Oracle - Automatic Calculation of Unload Split

With auto-calculation, by decoupling extraction from writing into files, it is possible to choose an optimal parallel degree for unloading but still produce smaller files.

Before the release of the auto-calculation feature and in the previous unload_split in data set approach, having unload splits beyond a specific number was counterproductive as the unloaded files were larger and masking was time-consuming.

Therefore, by reducing the number of connections used in reading, you can have more jobs running in parallel or more tables unloaded in parallel within the same job. This also contributes to building the masking pipeline and parallelizing the masking of files in a distributed manner.

With the auto-calculation feature, the need to manually provide the number of splits is eliminated. This not only saves time but also makes the product more user-friendly and scalable.

Parameter description

The following properties are available at the unload service level so that they can be set at the time of deployment. Additionally, you will also have an option to set these values at job level.

Parameter	Description
max_records_per_split	This parameter defines the maximum records unloaded in an extracted file. A default of 100,000,000 defines that each extracted file will be 100,000,000 records or less.
max_split_per_connection	This param indicates how many splits each database connection can take. The value 4 indicates that connection can result into 4 extracted files.
max_parallel_connections_per_table	This param defines how many maximum parallel connections are allowed for a table during the unload process. The value 4 indicates that four parallel extraction connection can be executed against the table, with each process theoretically extracting 25% of table data.
auto_calculate_unload_split: false	If false, the unload service will unload data based legacy unload_split (unload_split in data set ) approach.
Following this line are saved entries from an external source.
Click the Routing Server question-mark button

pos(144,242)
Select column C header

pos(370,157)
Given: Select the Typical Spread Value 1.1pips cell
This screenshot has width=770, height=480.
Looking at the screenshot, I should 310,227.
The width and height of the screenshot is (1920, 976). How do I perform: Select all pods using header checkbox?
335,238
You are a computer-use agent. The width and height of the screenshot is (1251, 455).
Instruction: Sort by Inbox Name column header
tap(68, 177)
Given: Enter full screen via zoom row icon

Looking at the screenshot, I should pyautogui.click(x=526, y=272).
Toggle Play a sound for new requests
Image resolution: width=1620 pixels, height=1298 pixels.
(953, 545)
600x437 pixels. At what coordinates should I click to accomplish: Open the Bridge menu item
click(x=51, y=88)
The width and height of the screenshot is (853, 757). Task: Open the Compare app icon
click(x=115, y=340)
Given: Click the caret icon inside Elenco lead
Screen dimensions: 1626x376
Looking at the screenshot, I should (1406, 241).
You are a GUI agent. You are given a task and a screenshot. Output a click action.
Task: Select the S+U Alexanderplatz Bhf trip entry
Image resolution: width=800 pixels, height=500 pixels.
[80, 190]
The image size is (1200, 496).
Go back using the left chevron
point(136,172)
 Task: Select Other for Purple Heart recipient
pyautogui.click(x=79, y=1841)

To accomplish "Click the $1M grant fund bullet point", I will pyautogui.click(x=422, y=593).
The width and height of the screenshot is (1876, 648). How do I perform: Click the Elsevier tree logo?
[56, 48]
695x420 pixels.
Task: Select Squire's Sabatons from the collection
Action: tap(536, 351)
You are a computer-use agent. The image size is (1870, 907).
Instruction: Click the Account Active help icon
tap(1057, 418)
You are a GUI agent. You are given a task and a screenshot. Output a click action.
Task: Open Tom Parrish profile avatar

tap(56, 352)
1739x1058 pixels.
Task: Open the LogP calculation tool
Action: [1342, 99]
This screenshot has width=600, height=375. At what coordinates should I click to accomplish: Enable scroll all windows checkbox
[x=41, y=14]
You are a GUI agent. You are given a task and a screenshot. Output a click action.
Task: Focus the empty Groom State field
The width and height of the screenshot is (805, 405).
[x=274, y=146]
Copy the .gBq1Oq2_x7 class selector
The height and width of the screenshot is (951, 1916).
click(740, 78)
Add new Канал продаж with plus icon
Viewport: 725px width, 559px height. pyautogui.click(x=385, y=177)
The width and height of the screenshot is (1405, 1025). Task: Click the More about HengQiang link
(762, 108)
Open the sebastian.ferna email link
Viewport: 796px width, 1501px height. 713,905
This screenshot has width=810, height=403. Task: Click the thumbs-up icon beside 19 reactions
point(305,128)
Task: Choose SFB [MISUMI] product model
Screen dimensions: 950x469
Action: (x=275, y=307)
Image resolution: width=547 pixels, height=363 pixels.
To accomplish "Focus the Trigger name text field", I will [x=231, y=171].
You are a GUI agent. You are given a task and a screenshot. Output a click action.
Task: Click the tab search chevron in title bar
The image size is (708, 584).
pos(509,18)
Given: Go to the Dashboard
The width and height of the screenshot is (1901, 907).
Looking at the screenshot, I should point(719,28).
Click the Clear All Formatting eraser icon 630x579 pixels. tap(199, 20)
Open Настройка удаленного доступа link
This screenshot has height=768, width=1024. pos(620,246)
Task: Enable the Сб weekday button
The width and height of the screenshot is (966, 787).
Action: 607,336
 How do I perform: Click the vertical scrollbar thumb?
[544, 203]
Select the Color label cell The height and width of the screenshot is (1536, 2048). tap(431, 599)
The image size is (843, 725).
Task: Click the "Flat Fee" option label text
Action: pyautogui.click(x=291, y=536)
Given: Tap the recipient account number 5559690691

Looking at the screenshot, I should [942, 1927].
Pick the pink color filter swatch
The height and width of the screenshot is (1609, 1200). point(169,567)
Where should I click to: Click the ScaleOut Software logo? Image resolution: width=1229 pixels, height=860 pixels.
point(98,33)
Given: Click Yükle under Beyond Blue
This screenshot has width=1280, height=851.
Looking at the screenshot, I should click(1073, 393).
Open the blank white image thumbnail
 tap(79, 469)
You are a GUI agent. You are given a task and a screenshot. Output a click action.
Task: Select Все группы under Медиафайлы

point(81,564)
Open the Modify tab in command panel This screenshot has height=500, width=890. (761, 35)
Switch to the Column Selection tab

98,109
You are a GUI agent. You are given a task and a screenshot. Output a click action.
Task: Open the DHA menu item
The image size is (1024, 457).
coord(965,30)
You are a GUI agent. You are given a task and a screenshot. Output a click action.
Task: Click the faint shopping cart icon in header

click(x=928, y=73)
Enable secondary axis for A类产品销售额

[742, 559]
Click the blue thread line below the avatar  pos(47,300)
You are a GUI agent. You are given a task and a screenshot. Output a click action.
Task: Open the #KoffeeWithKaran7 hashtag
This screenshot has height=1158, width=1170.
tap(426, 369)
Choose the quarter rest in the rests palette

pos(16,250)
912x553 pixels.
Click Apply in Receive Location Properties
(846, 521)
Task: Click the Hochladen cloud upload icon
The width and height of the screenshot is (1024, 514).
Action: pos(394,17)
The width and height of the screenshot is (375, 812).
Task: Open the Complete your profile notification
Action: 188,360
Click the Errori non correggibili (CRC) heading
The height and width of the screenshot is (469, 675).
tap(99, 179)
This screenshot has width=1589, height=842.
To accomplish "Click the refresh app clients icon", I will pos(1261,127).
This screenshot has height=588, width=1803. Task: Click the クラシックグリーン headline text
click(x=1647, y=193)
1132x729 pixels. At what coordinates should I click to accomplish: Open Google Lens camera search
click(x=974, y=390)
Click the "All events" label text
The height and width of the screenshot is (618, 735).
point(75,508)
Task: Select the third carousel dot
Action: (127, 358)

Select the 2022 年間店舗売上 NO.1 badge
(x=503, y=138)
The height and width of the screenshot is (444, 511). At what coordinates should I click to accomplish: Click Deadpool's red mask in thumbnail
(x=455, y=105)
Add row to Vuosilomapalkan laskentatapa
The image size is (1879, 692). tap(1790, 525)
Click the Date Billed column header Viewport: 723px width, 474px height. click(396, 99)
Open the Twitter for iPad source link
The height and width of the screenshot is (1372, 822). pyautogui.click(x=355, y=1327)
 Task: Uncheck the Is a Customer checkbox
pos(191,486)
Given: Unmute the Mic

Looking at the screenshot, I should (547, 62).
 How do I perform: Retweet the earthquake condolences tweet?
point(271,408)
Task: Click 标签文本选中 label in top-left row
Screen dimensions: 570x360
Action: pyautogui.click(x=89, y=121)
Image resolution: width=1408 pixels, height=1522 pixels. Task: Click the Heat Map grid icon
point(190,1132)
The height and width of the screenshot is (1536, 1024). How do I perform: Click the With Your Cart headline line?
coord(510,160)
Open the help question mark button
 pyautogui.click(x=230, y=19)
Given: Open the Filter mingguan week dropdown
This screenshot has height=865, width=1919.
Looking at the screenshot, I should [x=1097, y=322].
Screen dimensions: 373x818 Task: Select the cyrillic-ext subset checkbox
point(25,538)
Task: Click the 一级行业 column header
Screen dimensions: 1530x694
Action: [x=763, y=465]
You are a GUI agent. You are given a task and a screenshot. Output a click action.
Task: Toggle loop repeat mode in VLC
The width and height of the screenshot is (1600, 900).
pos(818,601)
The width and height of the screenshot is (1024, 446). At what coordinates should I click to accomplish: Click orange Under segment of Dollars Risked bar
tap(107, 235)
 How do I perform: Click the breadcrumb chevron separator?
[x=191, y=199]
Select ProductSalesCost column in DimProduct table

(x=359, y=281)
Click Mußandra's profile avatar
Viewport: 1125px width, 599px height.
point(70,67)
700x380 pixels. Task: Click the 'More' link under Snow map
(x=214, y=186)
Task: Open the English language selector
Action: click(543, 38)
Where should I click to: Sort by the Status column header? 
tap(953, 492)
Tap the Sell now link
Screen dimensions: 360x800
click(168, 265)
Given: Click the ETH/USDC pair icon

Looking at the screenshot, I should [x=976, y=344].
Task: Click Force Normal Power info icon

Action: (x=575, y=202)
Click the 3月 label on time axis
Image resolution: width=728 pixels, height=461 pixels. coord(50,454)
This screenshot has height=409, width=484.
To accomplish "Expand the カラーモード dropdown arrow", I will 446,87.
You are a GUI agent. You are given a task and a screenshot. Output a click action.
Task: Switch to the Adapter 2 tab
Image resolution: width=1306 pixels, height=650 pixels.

If true, the unload service will unload data based ‘Automatic Calculation of Unload Split ' approach by using max_records_per_split , max_parallel_connections_per_table, max_split_per_connection.

Process Description

Depending on the size of the table (number of rows fetched from all_tables), parallel unload connections will be computed based on the parameters max_split_per_connection and max_parallel_connections_per_table. Each unload connection will be executing a select sql based on modulo of rowid and writes every 'n' records into a file. 'n' is defined by the parameter max_records_per_split (splitSize).

In the following three examples, we consider the default values of all the parameters.

Example 1: Table size 10000000 (100 Million)

Legacy (unload_split in data set) approach
If unload_split (in data set) is defined as 1, the table will be extracted into a single file.

Automatic Calculation of Unload Split approach
The table will be extracted with a single unload process (1 select SQL query) into a single file.

(Effectively no change)

Example 2: Table size 20000000 (200 Million)

Legacy (unload_split in data set) approach
If unload_split (in data set) is defined as 2, the table will be extracted into 2 files by running 2 unload processes (2 select SQL queries).

Automatic Calculation of Unload Split approach
Calculation:
Table size: 20000000

max_records_per_split: 100000000

Number of splits needed = 20000000 /10000000 = 2

max_split_per_connection: 4

# connections needed = 2/4 = 0.5 , use next positive integer = 1

The table is extracted with a single unload connection (1 select SQL query) spilt into two files.

Example 3: Table size 500000000 (5 Billion)

Legacy (unload_split in data set) approach
If unload_split (in data set) is defined as 10, the table will be extracted into 25 files (each file 200 Mi) by running 25 unload connection(25 select SQL queries)

Automatic calculation of unload split approach

Calculation:

Table size: 500000000

max_records_per_split: 100000000

Number of splits needed = 500000000 /10000000 = 50

max_split_per_connection: 4

# connections needed = 50/4 = 12.5 , use next positive integer = 13

However, max_parallel_connections_per_table: 10 therefore, only 10 connections will be opened for the table.

The table will be extracted with 10 unload connections in parallel (10 select SQL queries), with each unload extracting approximately 500 Mi rows and writing into 5 files (every 100 Mi records a new file is created).
NOTE: Though max_split_per_connection =4, yet system will unload data into 5 files to respect the value of max_parallel_connections_per_table.